Lesetext
▼

„Der Sommer ist erledigt!" – 20 Grad Absturz: Herbst kracht mit Sturm und Regen nach Deutschland

Erst noch bis 34 Grad im Südwesten, dann der freie Fall: Rund 20 Grad geht es abwärts. Sturmböen, Schauer, einstellige Nächte – der Hochsommer ist Geschichte, der Herbst übernimmt das Kommando.
Es war ein kurzer, aber knackiger Spätsommer-Gruß – und jetzt zieht das Wetter den Stecker. Noch am heutigen Freitag zeigt sich der Süden von seiner heißen Seite, doch über dem Norden brauen sich bereits die ersten dunklen Wolken zusammen. Der Kontrast könnte kaum größer sein.
Was in den kommenden Tagen auf uns zurollt, ist kein sanfter Übergang, sondern ein regelrechter Absturz: Rund 20 Grad verliert das Thermometer – und der Herbst klopft plötzlich lautstark an die Tür.
Noch einmal Sommer – aber nur im Süden
Südlich von Main und Mosel dürfen Sie noch einmal die Sonnenbrille auspacken: Bei 28 bis 34 Grad wird es am Oberrhein hochsommerlich heiß, dazu viel Sonne und trockene Luft. Wer kann, gönnt sich also noch einen letzten Sprung ins Freibad oder einen Abend im Biergarten.

Ganz anders sieht es nördlich der Linie Rheinland–Lausitz aus. Hier ist es stark bewölkt, im Tagesverlauf breitet sich von Norden schauerartiger Regen aus, örtlich mit kräftigen Gewittern. Dazu weht ein frischer West- bis Südwestwind mit stürmischen Böen – bei nur 19 bis 28 Grad.
Am Wochenende kommt der große Knick
Schon in der Nacht zum Samstag schiebt sich der Regen weiter nach Süden, bis in die Donauregion. Am Samstag selbst beruhigt sich die Lage zwar wieder, doch die Temperaturen geben spürbar nach: Im Norden und in der Mitte sind es nur noch 18 bis 24 Grad, im Süden 24 bis 29 Grad.

▲

Bereitgestellte Einträge
▼

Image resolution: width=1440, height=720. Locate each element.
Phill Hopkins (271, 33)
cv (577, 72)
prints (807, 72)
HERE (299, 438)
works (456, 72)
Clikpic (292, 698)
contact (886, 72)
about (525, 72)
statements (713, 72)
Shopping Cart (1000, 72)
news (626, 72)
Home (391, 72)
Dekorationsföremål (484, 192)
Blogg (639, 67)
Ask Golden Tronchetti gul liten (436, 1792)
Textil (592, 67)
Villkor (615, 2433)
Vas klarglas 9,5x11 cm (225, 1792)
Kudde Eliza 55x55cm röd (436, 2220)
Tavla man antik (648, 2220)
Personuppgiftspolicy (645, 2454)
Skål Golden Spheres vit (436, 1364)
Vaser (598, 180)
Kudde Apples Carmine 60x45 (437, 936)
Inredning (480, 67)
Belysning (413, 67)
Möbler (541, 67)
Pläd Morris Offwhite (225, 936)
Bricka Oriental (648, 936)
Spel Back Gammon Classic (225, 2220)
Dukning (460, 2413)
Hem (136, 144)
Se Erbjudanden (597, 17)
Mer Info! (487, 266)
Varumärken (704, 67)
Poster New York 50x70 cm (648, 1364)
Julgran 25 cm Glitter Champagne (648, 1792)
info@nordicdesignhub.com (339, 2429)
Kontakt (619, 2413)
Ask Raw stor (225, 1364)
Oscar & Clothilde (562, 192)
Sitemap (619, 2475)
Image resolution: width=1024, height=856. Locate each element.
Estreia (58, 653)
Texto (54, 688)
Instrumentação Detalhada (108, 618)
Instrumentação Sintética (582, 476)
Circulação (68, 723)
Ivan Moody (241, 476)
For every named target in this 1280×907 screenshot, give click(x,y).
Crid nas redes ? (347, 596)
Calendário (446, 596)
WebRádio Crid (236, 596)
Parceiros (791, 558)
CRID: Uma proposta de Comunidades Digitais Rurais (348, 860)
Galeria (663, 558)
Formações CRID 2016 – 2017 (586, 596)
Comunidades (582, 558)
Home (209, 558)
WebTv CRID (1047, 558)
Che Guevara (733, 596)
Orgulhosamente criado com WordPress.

▲

Aufgabenstellung
Weshalb dürfen die Leser laut dem Lesetext „südlich von Main und Mosel" noch einmal die Sonnenbrille auspacken? Antworten Sie in ein bis drei Sätzen. Stützen Sie sich ausschließlich auf den Lesetext.

Musterlösung
Dort wird es am Oberrhein bei 28 bis 34 Grad noch einmal hochsommerlich heiß. Dazu gibt es viel Sonne und trockene Luft.